▶ _Exercise_: In the entries below, the lines from the one with "Discard the configuration changes" through the one with "Tap the partially" are to be copied exactly; both ends count.

▶ _Source data_:
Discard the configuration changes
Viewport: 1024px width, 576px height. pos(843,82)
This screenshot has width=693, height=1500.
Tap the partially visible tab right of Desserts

==

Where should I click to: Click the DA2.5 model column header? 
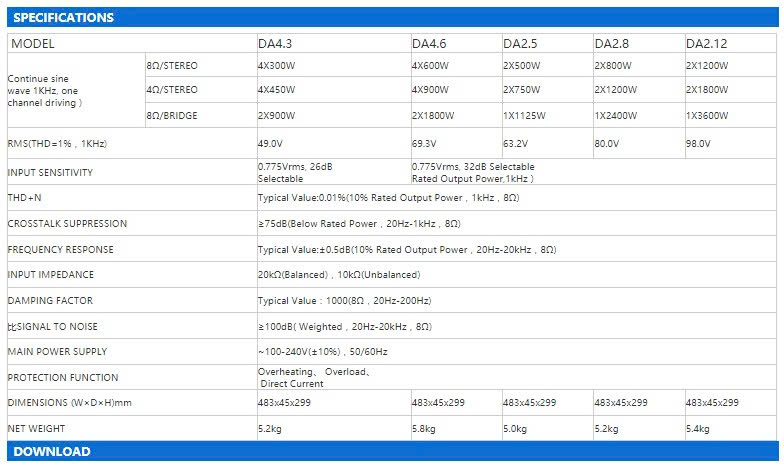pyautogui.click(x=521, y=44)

▶ _Answer for this exercise_:
Discard the configuration changes
Viewport: 1024px width, 576px height. pos(843,82)
This screenshot has width=693, height=1500.
Tap the partially visible tab right of Desserts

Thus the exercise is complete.